Transcript
Solani Daytoni (0:00)
There are medical breakthroughs in the pipeline right now that work that won't get to patients for another decade from now. Being able to test whether they work is really important, otherwise we wouldn't know which drugs to prescribe. But it could be done so much more efficiently than it is now. Biology and clinical trials are still going to be the bottleneck, even if we have AI to massively speed up this pattern recognition of trying to find potential essential drugs.
Podcast Host (0:30)
My guest today is Solani Daytoni. We talk about why science journalism so often gets progress wrong, what a magazine is actually for in a substack world, and the hidden bottlenecks in medicine that almost nobody talks about but that are profoundly important to understand.

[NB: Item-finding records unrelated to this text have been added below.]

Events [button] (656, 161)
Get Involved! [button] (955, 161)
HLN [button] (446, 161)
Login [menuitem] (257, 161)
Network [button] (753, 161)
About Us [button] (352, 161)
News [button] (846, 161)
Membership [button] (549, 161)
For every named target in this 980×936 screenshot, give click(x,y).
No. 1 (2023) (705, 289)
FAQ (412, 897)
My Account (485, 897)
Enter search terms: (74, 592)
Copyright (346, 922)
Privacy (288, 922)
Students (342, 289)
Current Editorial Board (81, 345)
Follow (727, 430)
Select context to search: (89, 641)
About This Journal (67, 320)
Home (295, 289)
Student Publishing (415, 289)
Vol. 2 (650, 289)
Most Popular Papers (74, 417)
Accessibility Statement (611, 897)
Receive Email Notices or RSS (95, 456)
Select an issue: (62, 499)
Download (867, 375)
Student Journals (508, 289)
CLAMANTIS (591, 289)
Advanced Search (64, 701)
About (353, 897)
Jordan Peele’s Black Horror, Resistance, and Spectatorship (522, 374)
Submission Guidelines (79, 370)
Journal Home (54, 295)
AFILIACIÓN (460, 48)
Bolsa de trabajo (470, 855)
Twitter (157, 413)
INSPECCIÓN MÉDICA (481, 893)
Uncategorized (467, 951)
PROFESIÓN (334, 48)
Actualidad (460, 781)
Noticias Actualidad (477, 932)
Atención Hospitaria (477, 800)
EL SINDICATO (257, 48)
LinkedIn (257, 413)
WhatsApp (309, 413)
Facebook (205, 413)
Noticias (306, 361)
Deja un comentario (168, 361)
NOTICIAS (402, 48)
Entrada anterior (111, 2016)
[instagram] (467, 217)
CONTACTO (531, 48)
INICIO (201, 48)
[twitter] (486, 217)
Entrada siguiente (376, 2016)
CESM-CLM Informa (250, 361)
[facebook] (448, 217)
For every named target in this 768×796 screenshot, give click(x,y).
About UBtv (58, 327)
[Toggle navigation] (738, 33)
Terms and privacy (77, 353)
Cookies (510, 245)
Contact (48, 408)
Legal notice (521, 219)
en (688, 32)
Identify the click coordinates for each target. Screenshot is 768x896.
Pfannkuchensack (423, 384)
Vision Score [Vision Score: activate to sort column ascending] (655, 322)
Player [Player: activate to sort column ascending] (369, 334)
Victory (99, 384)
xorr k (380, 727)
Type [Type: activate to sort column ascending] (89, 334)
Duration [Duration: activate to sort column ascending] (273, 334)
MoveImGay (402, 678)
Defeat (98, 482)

Please enjoy my conversation with Solani. Solani, welcome.
Solani Daytoni (0:55)
Thank you.
Podcast Host (0:57)
What is going. Why is every innovation in healthcare exclusively for the mouse population?
Solani Daytoni (1:06)
That's a great question. It's sort of strange to think about like the fact that we do so much research in animals before we test things out in humans because there's so many differences between us and mice and other animals. I think part of it is a bit off, just path dependency. We started out by doing lots of research, not being very willing to subject other humans to experimental treatments and wanting some kind of barrier or like some kind of test set to an animal, for example, to test something out with. I think it does often help us to weed out potential medical breakthroughs or like medicines that could have large side effects in humans and that we're not ready to test in humans first. But at the same time there are just so many differences between us. It's like if you tried to test out chocolate in dogs, you would obviously get a very different result than you would if you tested it out on humans. And people don't realize that these things might mean that we're missing out on breakthroughs that work in us but don't work in humans and in other animals. Sorry.
Podcast Host (2:17)
And I've watched you and listened to you and read a lot of your stuff and I, I know that you have an obsession with data and how data is conveyed. First off, in my opinion, and you can correct me because I'm the neophyte here, but in my opinion my old world was revolving around financial data and I found out when I did a several year project that most of it was wrong and it was being sold to to us at pretty high prices before we did the great data cleanse as my team used to call it. Similar situation going on in science and medicine.